• TASK DESCRIPTION
Please write out exactly the lines that begin at the line containing "Task: Click the Configuration" and run to the end of the records.

[SUPPLIED MATERIAL]

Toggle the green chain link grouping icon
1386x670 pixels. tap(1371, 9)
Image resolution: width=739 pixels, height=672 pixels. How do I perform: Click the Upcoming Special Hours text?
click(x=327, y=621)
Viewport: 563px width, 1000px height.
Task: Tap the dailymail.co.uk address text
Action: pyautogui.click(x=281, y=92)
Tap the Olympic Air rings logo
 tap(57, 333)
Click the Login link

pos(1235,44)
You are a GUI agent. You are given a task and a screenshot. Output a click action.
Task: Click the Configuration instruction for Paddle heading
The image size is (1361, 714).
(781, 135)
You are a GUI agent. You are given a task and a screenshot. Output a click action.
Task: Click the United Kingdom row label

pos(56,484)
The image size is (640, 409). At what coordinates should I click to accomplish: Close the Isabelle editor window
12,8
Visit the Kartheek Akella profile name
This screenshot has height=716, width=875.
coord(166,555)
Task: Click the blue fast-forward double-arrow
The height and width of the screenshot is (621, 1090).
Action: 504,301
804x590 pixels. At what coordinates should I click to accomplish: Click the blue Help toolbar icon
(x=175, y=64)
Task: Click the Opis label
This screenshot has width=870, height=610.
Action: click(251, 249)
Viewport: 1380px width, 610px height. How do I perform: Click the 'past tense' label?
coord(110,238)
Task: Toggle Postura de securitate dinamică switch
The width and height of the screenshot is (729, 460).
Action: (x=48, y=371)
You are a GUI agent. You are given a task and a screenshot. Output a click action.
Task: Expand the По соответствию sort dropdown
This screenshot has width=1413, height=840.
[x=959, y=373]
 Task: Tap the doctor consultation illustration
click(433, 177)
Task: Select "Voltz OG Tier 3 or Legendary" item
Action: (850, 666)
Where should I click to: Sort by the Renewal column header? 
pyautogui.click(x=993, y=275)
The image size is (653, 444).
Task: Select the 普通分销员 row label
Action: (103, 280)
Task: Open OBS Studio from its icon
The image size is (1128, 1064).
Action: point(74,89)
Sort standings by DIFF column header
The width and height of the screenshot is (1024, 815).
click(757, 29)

[/SUPPLIED MATERIAL]

• WORKED SOLUTION
Task: Click the Configuration instruction for Paddle heading
The image size is (1361, 714).
(781, 135)
You are a GUI agent. You are given a task and a screenshot. Output a click action.
Task: Click the United Kingdom row label

pos(56,484)
The image size is (640, 409). At what coordinates should I click to accomplish: Close the Isabelle editor window
12,8
Visit the Kartheek Akella profile name
This screenshot has height=716, width=875.
coord(166,555)
Task: Click the blue fast-forward double-arrow
The height and width of the screenshot is (621, 1090).
Action: 504,301
804x590 pixels. At what coordinates should I click to accomplish: Click the blue Help toolbar icon
(x=175, y=64)
Task: Click the Opis label
This screenshot has width=870, height=610.
Action: click(251, 249)
Viewport: 1380px width, 610px height. How do I perform: Click the 'past tense' label?
coord(110,238)
Task: Toggle Postura de securitate dinamică switch
The width and height of the screenshot is (729, 460).
Action: (x=48, y=371)
You are a GUI agent. You are given a task and a screenshot. Output a click action.
Task: Expand the По соответствию sort dropdown
This screenshot has width=1413, height=840.
[x=959, y=373]
 Task: Tap the doctor consultation illustration
click(433, 177)
Task: Select "Voltz OG Tier 3 or Legendary" item
Action: (850, 666)
Where should I click to: Sort by the Renewal column header? 
pyautogui.click(x=993, y=275)
The image size is (653, 444).
Task: Select the 普通分销员 row label
Action: (103, 280)
Task: Open OBS Studio from its icon
The image size is (1128, 1064).
Action: point(74,89)
Sort standings by DIFF column header
The width and height of the screenshot is (1024, 815).
click(757, 29)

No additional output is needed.